圖11 各組小鼠胃組織氧化應激水平Fig. 11 Levels of oxidative stress in gastric tissue in each group

3 討 論

攻擊因子和防御因子失衡學說是目前被廣泛接受的胃黏膜損傷機制[23]。該假說認為，在新陳代謝正常的情況下，胃黏膜有能力抵抗胃酸和胃蛋白酶等攻擊因子的侵蝕，只有當特殊原因導致攻擊因子過強或保護因子減弱、局部胃黏膜的抵抗力顯著降低時，才會發生胃黏膜損傷。

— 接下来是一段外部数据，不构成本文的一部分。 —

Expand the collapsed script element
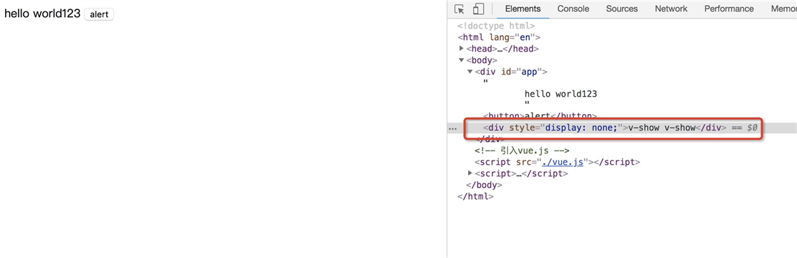This screenshot has width=797, height=258. click(470, 173)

乙醇是一種有機溶劑，對胃黏膜有很強的腐蝕性，會破壞胃黏膜表面黏液層和黏液細胞，并引起急性炎癥，導致出現充血、水腫、出血、糜爛及潰瘍等現象[8,24]。本實驗肉眼觀察到乙醇導致胃黏膜出現粗大的出血條帶和大量的出血點；同時，胃組織病理學觀察結果表明乙醇可使胃黏膜上皮層發生改變，導致上皮細胞大量脫落，可見大量的炎性細胞浸潤，表明實驗造模成功。與模型組相比，提前灌胃燕麥多糖的小鼠胃黏膜損傷指數顯著下降，其中燕麥多糖高劑量組保護效果最好，這說明提前連續灌胃燕麥多糖能夠改善乙醇致小鼠急性胃黏膜損傷。燕麥多糖的主要成分為β-葡聚糖，與和水混合后具有一定的黏稠特性，能形成高黏度的溶膠或凝膠，延緩胃排空和營養物質的吸收[25]，因此猜測燕麥多糖能一定程度抑制乙醇與胃黏膜的緊密接觸，從而起到一定的保護作用。正常情況下，胃酸和胃蛋白酶不會消化胃黏膜本身。但當乙醇導致胃黏膜攻擊因子和防御因子失衡時，乙醇能上調壁細胞膜上H＋-K＋-ATP酶的表達從而刺激胃酸的分泌，導致胃液pH值降低，激活胃蛋白酶，并提供酸性繁殖條件，加重對組織黏膜侵蝕，進一步誘發胃潰瘍[26-28]。本研究結果顯示，提前灌胃燕麥多糖可減少乙醇刺激導致的胃酸分泌及抑制胃蛋白酶活性上升，有研究表明燕麥β-葡聚糖通過與胃蛋白酶中的色氨酸殘基發生靜電或相互作用改變胃蛋白酶的構象，有效抑制了胃蛋白酶的活性，并且抑制效率與燕麥β-葡聚糖濃度呈一定的效量關系[29]。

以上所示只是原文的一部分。